Przed komisariatem w Chimkach pod Moskwą, gdzie odbywało się przesłuchanie Aleksieja Nawalnego, zebrało się około 200 zwolenników opozycjonisty, którzy żądali jego uwolnienia. W Petersburgu policja zatrzymała około 50 osób demonstrujących w jego obronie.
Moskiewski sąd nakazał w poniedziałek umieszczenie rosyjskiego opozycjonisty Aleksieja Nawalnego w areszcie do 15 lutego. Nawalny, który został zatrzymany w niedzielę na moskiewskim lotnisku, zaraz po przylocie do Rosji z Niemiec, spędził noc na komisariacie policji w podmoskiewskich Chimkach. Tam też, w bezprecedensowym trybie, odbyło się posiedzenie sądu, który rozpatrywał wniosek policji i służb więziennych o umieszczenie opozycjonisty w areszcie.

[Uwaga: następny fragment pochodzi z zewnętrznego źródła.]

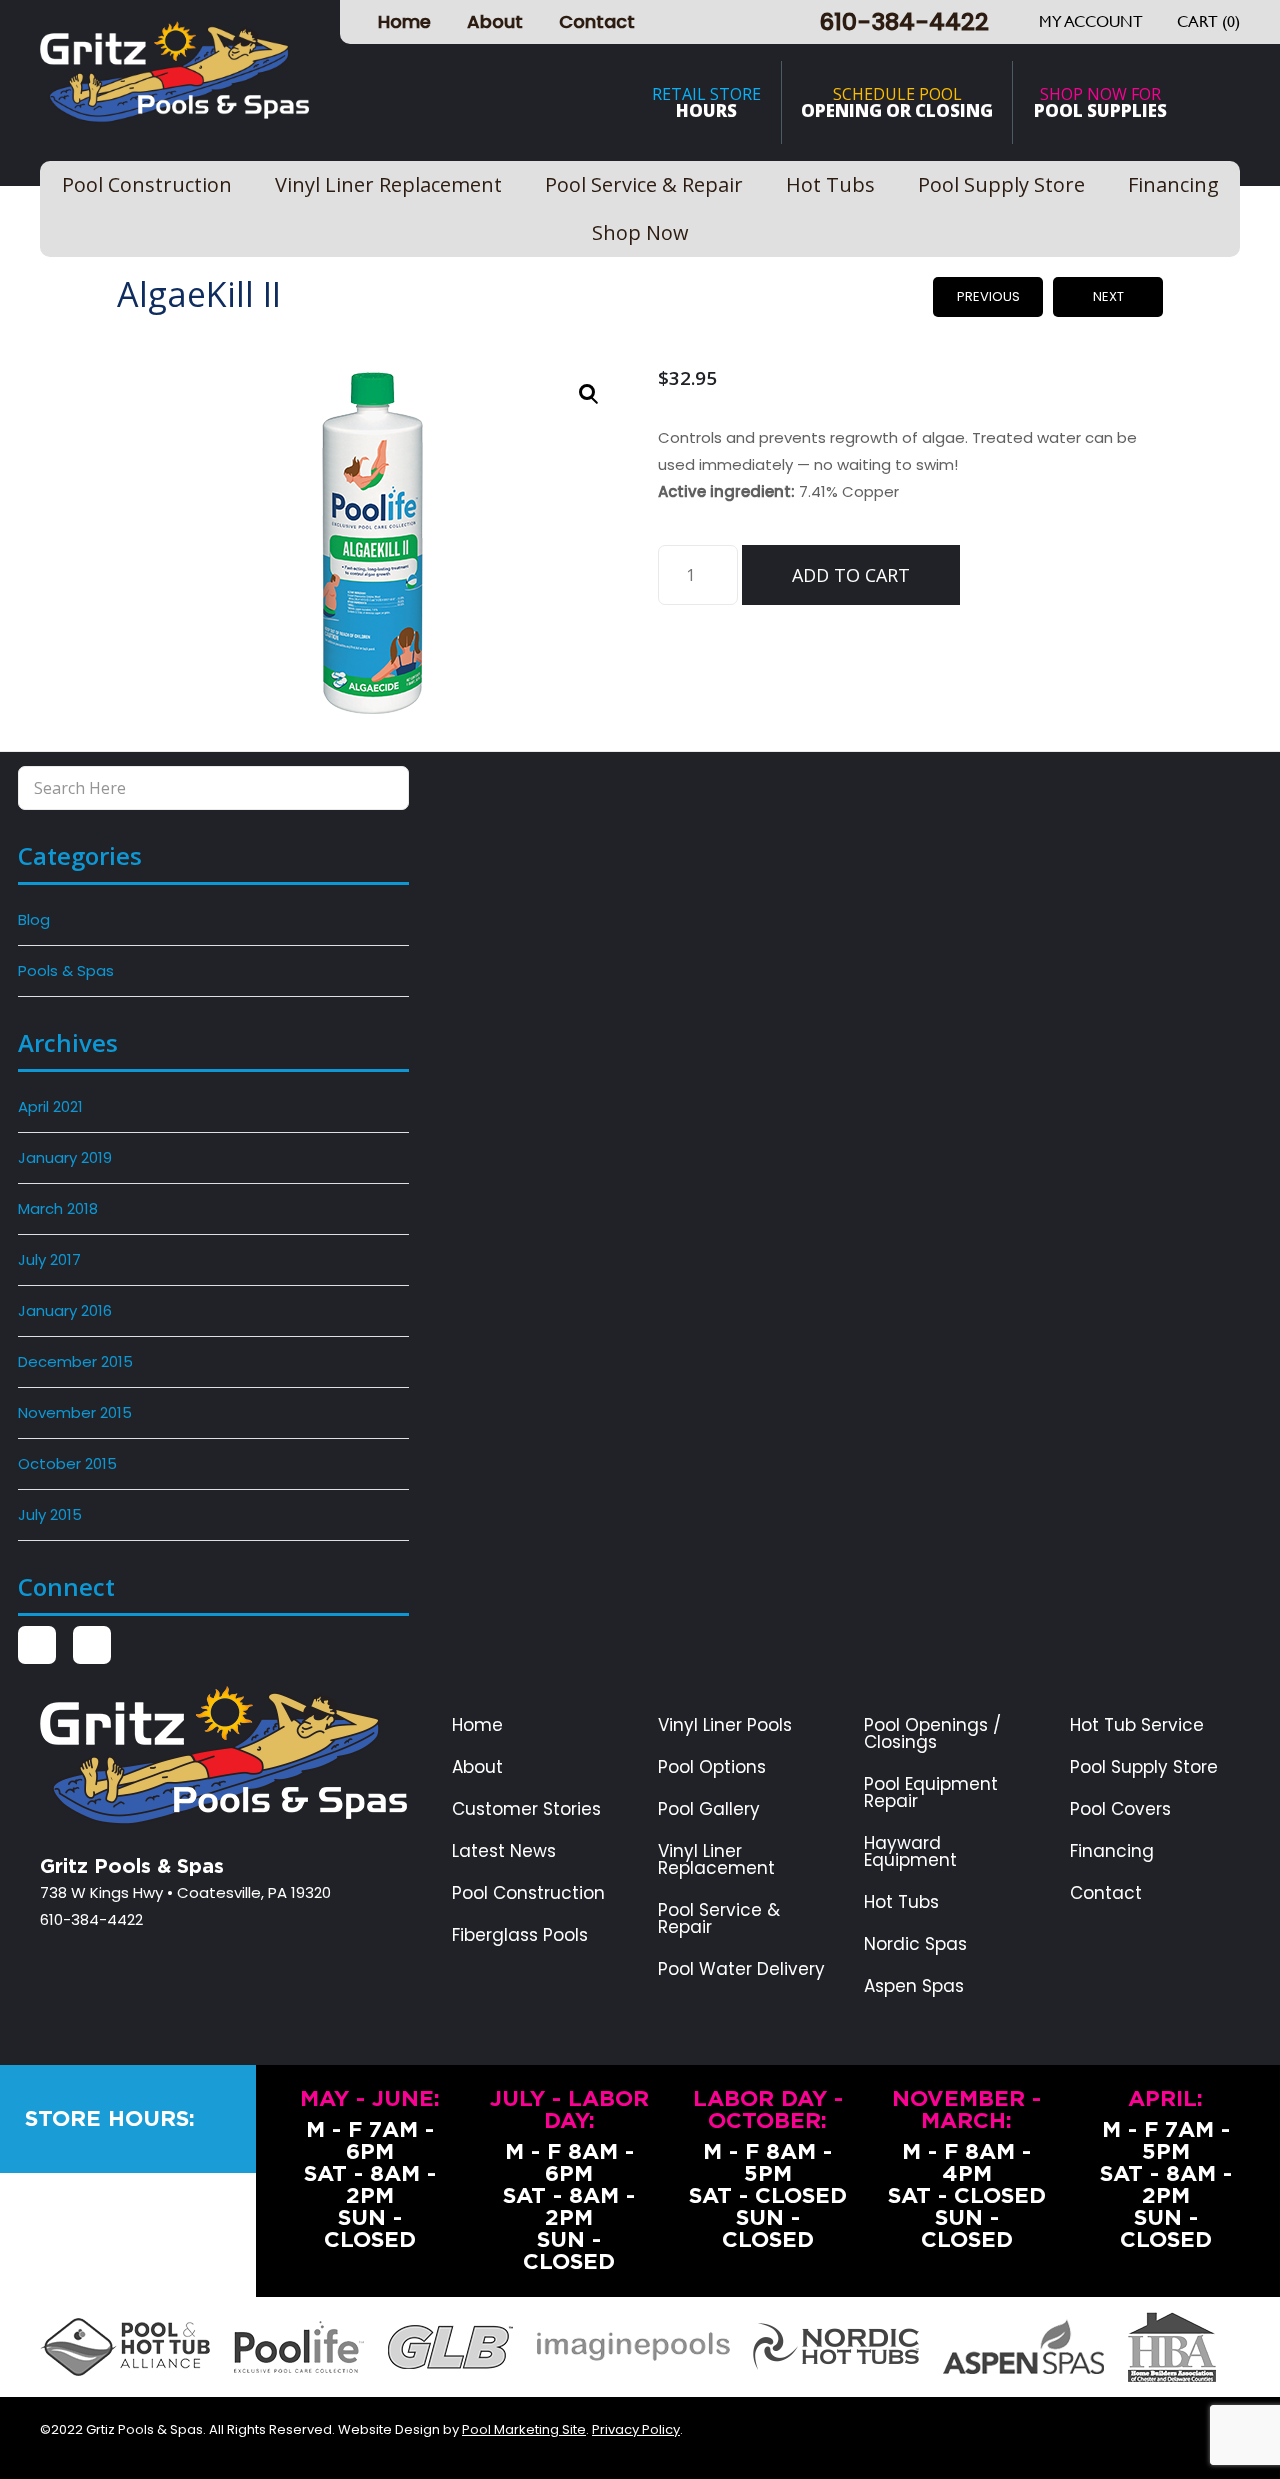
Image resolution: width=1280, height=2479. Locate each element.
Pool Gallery (709, 1809)
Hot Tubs (901, 1902)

Protesty w obronie opozycjonisty
W czasie posiedzenia sądu przed komisariatem w Chimkach zebrało się około 200 demonstrujących, którzy żądali uwolnienia Nawalnego. Po ogłoszeniu decyzji sądu słychać było dochodzące z zewnątrz okrzyki: "Losza, jesteśmy z tobą!" i pod adresem sądu: "Hańba!".

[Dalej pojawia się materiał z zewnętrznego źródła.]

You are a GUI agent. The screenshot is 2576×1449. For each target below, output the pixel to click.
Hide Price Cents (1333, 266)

Dziennikarzy mediów niezależnych nie dopuszczono na posiedzenie. Na sali były jedynie ekipy państwowej telewizji Rossija i prokremlowskiego kanału Life.
W Petersburgu ludzie protestujący przeciwko aresztowaniu Nawalnego prowadzili w centrum miasta jednoosobowe pikiety. Trzymali w rękach plakaty z hasłami: "Wolność dla Nawalnego" i "Ja/My – to Nawalny". Policjanci przez głośniki oznajmili, że zgromadzenie odbywa się bez zezwolenia. Zatrzymania rozpoczęły się praktycznie natychmiast, jak tylko protestujący rozwinęli plakaty. Portal MBCh Media informuje o 53 zatrzymanych, a serwis internetowy OWD-Info, monitorujący zatrzymania w Rosji – o 46 osobach.
Jedna osoba została aresztowana w Archangielsku na północy Rosji, również za udział w pikiecie w obronie Nawalnego – podał działający w tym mieście sztab opozycjonisty.
Zatrzymanie i proces Nawalnego
O umieszczenie Nawalnego w areszcie wnioskowała Federalna Służba Więzienna (FSIN). Chce ona, by opozycjonista pozostał w areszcie śledczym do czasu, gdy rozpatrzony zostanie jej wniosek o zamianę wydanego wobec niego w 2014 roku wyroku w zawieszeniu na bezwzględne wykonanie kary, czyli pozbawienie wolności. Według mediów sąd zajmie się tym wnioskiem 29 stycznia.
Adwokaci Nawalnego, którym od niedzieli policja nie pozwalała się z nim zobaczyć, zostali poinformowani o poniedziałkowej rozprawie w ostatniej chwili.
Nawalny został w 2014 roku skazany na 3,5 roku pozbawienia wolności w zawieszeniu na pięć lat za domniemaną defraudację funduszy firmy Yves Rocher. W tym procesie współoskarżonym był jego brat Oleg Nawalny, któremu sąd nie zawiesił wykonania kary i który odbył wyrok w kolonii karnej.
Nawalny wrócił 17 stycznia do Rosji z Niemiec, gdzie przechodził leczenie po próbie otrucia bojowym środkiem trującym typu nowiczok. Opozycjonista uważa, że próbowano go zabić i że stoją za tym władze Rosji.